## To be done:
1 - Copy the stretch from "Honorable Reubin O'D." through "certain executive powers and duties." in the Florida civil rights opinion below, word for word.
2 - Pick up the Florida civil rights opinion right after its last line and keep writing it.

Advisory Opinion of Governor Civil Rights, In re

Decision Date06 January 1975
Docket NumberNo. 45808,45808
Citation306 So.2d 520
PartiesIn re ADVISORY OPINION OF the GOVERNOR CIVIL RIGHTS.
CourtFlorida Supreme Court

Robert L. Shevin, Atty. Gen., Baya M. Harrison III, Asst. Atty. Gen., and Kenneth M. Myers, Miami, for intervenors.

January 6, 1975

Honorable Reubin O'D. Askew

Governor, State of Florida Tallahassee, Florida 32304

Dear Governor Askew:

We have the honor to acknowledge your communication of June 28, 1974, requiesting our advice pursuant to Section 1(c), Article IV, Constitution of Florida, relating to certain executive powers and duties.

Omitting the formal parts, your letter reads as follows:

'By virtue of the provisions of Section 1(c), Article IV, Florida Constitution, 1968 Revision, and Rule 2.1(h), Florida Appellate Rules, I have the honor to request your written opinion as to the interpretation of a portion of the Florida Constitution affecting my executive powers and duties.

'The Legislature has recently passed an act entitled the Florida Correctional Reform Act of 1974, with an effective date of July 1, 1974. The act was signed into law on May 31, 1974. Section 28 of the Florida Correctional Reform Act creates Section 944.292 of the Florida Statutes to read as follows:

'Suspension of civil rights. Effective July 1, 1974, upon conviction for a felony, the civil rights of the person convicted shall be suspended until he is discharged from parole or released from the custody of the department of health and rehabilitative services without parole, at which time such civil rights are automatically reinstated.

The only civil rights which shall be suspended by conviction are the right to vote, hold public office and serve on a jury.'

'Article IV, Section 8 of the Florida Constitution relating to executive clemency provides that:

'Except in cases of treason and in cases where impeachment results in conviction, the governor may, by executive order filed with the secretary of state, suspend collection of fines and forfeitures, grant reprieves not exceeding sixty days and, with the approval of three members of the cabinet, grant full or conditional pardons, restore civil rights, commute punishment, and remit fines and forfeitures for offenses.'

'Article VI, Section 4 of the Florida Constitution provides that:

'No person convicted of a felony, or adjudicated in this or any other state to be mentally incompetent, shall be qualified to vote or hold office until resporation of civil rights or removal of disability.'

'The basic concept presented as a part of the Florida Correctional Reform Act provides for suspension and automatic reinstatement of civil rights. However, the Florida Constitution provides that the Governor may, with the approval of three members of the Cabinet, restore civil rights. While I approved this legislation by signing it into law, it is possible that this legislation providing for suspension of civil rights may infringe upon the constitutional duties of the Governor and Cabinet. In view of this possible conflict between the provision of the Florida Correctional Reform Act and the above described provisions of the Florida Constitution, I am in doubt concerning my constitutional duties and responsibility in regard to executive clemency. I have the honor, therefore, to request your written opinion on the following questions:

'1. Does the provision of the Florida Correctional Reform Act present an infringement upon the constitutional power of the Governor and Cabinent to restore civil rights?

## Material:
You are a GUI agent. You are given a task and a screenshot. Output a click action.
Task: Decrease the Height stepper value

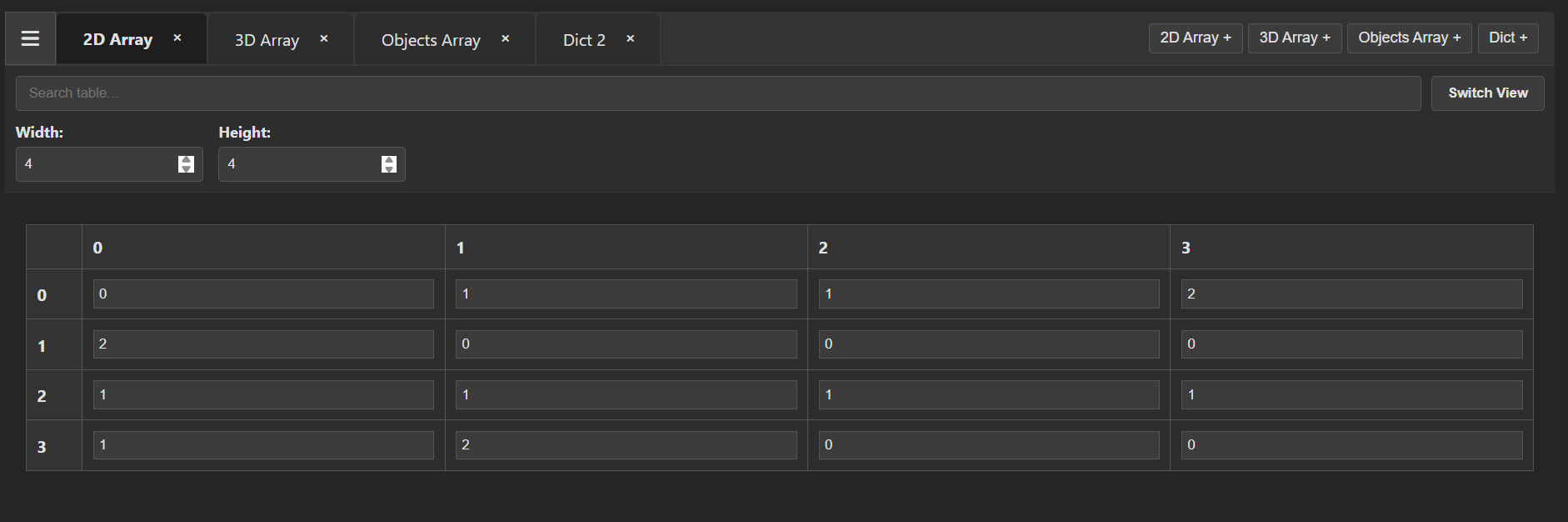[x=389, y=169]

## Expected responses:
1 -
Honorable Reubin O'D. Askew

Governor, State of Florida Tallahassee, Florida 32304

Dear Governor Askew:

We have the honor to acknowledge your communication of June 28, 1974, requiesting our advice pursuant to Section 1(c), Article IV, Constitution of Florida, relating to certain executive powers and duties.

2 -
'2. The Florida Correctional Reform Act provides that 'the only civil rights which shall be suspended by conviction are the rights to vote, hold office and serve on a jury.' If valid, what is the effect of the Florida Correctional Reform Act upon legislation which has been enacted dealing with civil rights including the following Florida statutes: 112.011 (employment); 790.23(1) (firearms); 40.07(1) (jury); 775.13 (registration of convicted felons); 97.041(5)(d) (voting); and 561.15 (beverage license); and what are my duties in terms of the constitutional process of restoration of rights in regard to these statutes?

'I recognize that this Court is reluctant to pass on the constitutionality of an act of the Legislature in an advisory opinion. However, in this instance, such a determination is vital not only to the executive powers and duties of the Governor, but to those individuals whose restoration of rights is in question. It would be very difficult for these questions to reach a judicial forum through any method other than an advisory opinion.'

Upon receipt of your request for advisory opinion relative to your executive powers and duties, that Court entered an interlocutory order finding that the questions propounded were answerable and requesting that briefs be filed by interested parties.

We respond to the first question in the affirmative and find that the questioned portion of the Florida Correctional Reform Act does constitute a clear infringement upon the constitutional power of the Governor to restore civil rights. Conviction of a felony removes many civil rights of a person. Article VI, Section 4, Florida Constitution (1968), provides:

'No person convicted of a felony, or adjudicated in this or any other state to be mentally incompetent, shall be qualified to vote or hold office until Restoration of civil rights or removal of disability.' (e.s.)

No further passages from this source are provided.